The paper was difficult, too. I was using (with the permission of Glyn Tegai and the University) some stray quarto sheets of handmade paper that had been there since the thirties, perhaps since the twenties; and the dogma was that these had to be dampened before an acceptable impression could be made. I tried dampened and undampened pulls and was damned if I could see the difference. Nevertheless, I continued to sprinkle as though it were some religious rite.
Then there was the bloody ink; not that I ever used red. It had thickened almost solid, the ink, having been sitting there congealing since the last book was finished in 1940. On the stone next to the Albion there were at the head two conical canisters: one marked P, and the other B. Petrol and Benzole, I thought, sniffing for vaguely related smells. So I went down to Dilwyn at the garage in the village, who had no B but plenty of P, and filled up one of them. This I sprinkled on the stone with a slice of ink and worked them about with a spatula in a curiously satisfying manner until a consistency was reached which stayed on the roller in a state which was neither lumpy nor wishy-washy. Some months later, when I told Asa Benveniste32 of Trigram Press what I had been doing, he told me P stood for paraffin.

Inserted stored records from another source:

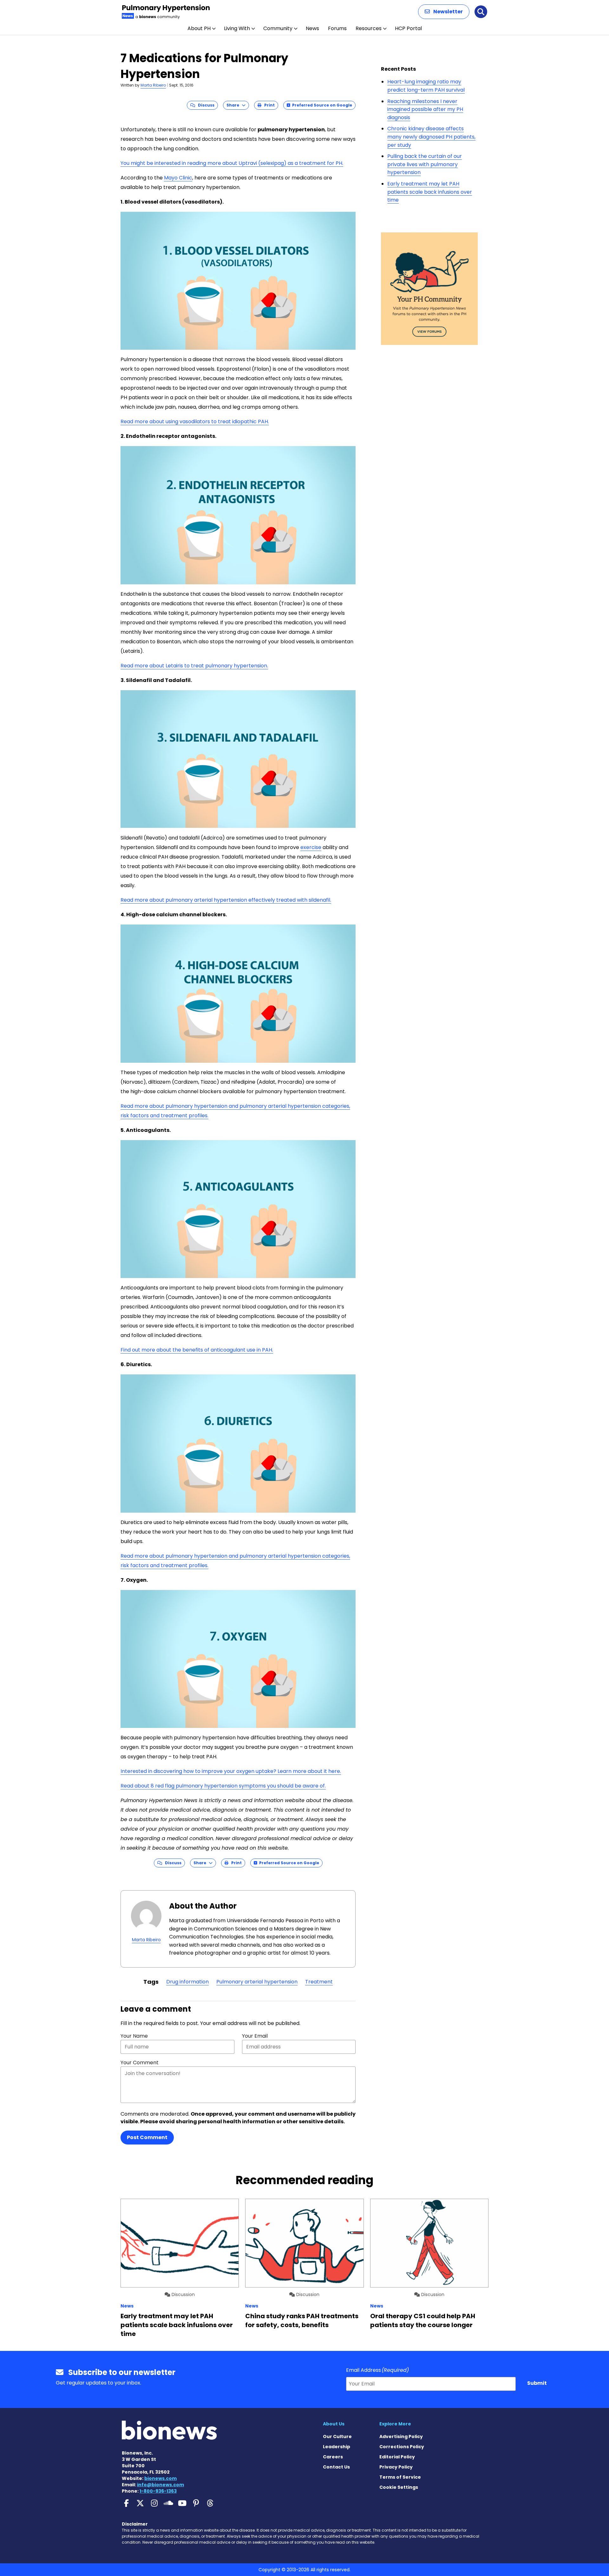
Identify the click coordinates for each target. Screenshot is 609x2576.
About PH (199, 28)
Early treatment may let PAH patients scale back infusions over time (429, 192)
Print (268, 105)
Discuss (204, 105)
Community (277, 28)
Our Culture (337, 2436)
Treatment (319, 1981)
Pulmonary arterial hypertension (257, 1981)
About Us (333, 2424)
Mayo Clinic (178, 177)
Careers (333, 2457)
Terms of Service (400, 2477)
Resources (369, 28)
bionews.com (160, 2478)
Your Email (255, 2036)
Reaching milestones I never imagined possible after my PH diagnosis (425, 109)
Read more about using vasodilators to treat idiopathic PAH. (195, 421)
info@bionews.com (160, 2485)
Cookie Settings (398, 2487)
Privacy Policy (396, 2467)
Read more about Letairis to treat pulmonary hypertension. (194, 665)
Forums (337, 28)
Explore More (395, 2424)
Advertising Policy (401, 2436)
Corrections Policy (401, 2446)
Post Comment (147, 2137)
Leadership (336, 2446)
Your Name (134, 2036)
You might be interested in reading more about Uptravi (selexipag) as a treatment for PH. (232, 163)
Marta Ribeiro (153, 85)
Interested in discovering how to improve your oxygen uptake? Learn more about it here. (231, 1771)
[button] (443, 11)
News (312, 28)
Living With (237, 28)
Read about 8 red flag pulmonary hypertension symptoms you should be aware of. (223, 1785)
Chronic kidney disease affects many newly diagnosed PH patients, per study (431, 136)
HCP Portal (408, 28)
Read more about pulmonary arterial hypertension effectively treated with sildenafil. (226, 900)
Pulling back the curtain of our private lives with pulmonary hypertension (424, 164)
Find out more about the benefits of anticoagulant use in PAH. (197, 1349)
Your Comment (140, 2062)
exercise (310, 847)
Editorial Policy (397, 2457)
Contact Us (336, 2467)
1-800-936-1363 (158, 2491)
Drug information (187, 1981)
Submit (537, 2383)
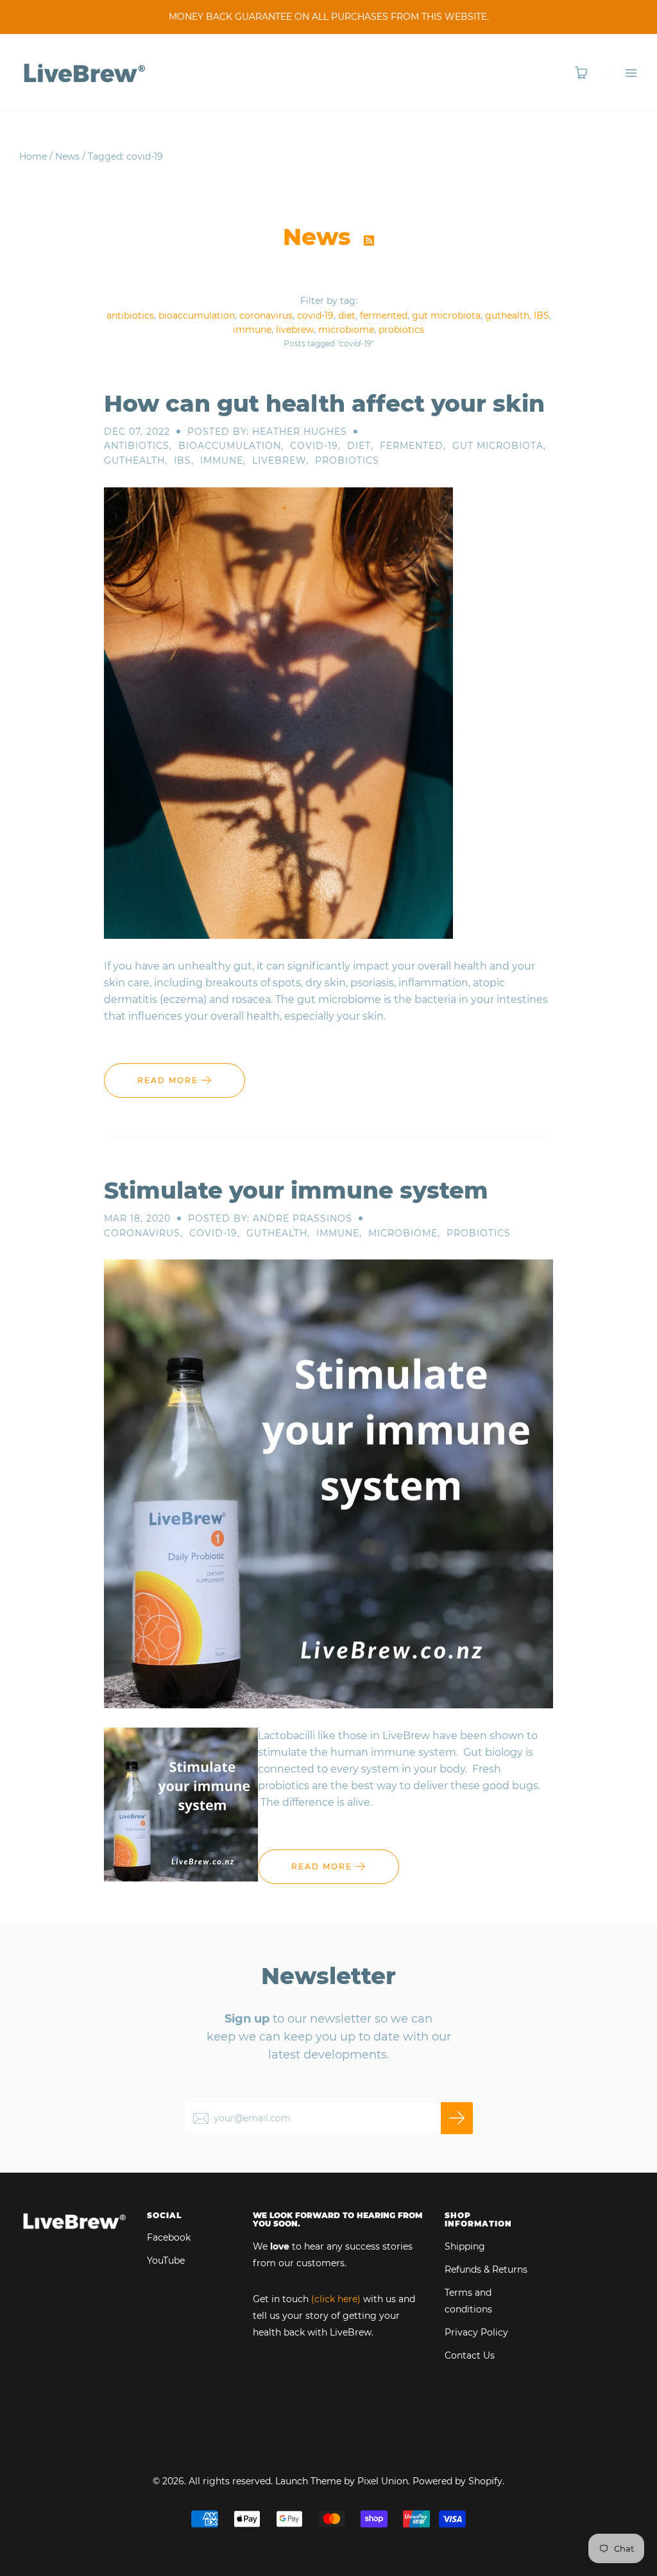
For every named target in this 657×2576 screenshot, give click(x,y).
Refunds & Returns (486, 2269)
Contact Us (470, 2355)
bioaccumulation (196, 315)
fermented (383, 315)
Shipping (465, 2246)
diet (346, 315)
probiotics (401, 329)
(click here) (336, 2299)
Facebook (169, 2237)
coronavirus (266, 315)
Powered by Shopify (457, 2481)
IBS (541, 315)
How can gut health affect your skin (324, 403)
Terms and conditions (468, 2301)
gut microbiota (446, 315)
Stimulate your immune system (296, 1190)
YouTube (166, 2260)
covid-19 (315, 315)
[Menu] (623, 73)
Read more (169, 1080)
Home (33, 156)
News (67, 156)
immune (252, 329)
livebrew (295, 329)
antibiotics (130, 315)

Was I wrong, then? I asked him. Not wrong, only dangerous, he said, you could have blown yourself up.
The actual setting I enjoyed, for it was like a simple linear crossword puzzle to which I knew every answer in advance. Once I knew which way up each character went, by the nick on one side, it was childsplay; though I would not have liked my living to have depended on my speed. The more I worked with Baskerville the more I appreciated it; I had thought it very ordinary up till then, but physically touching it led me to prefer it to the small choice (Perpetua, Cloister) of other faces available.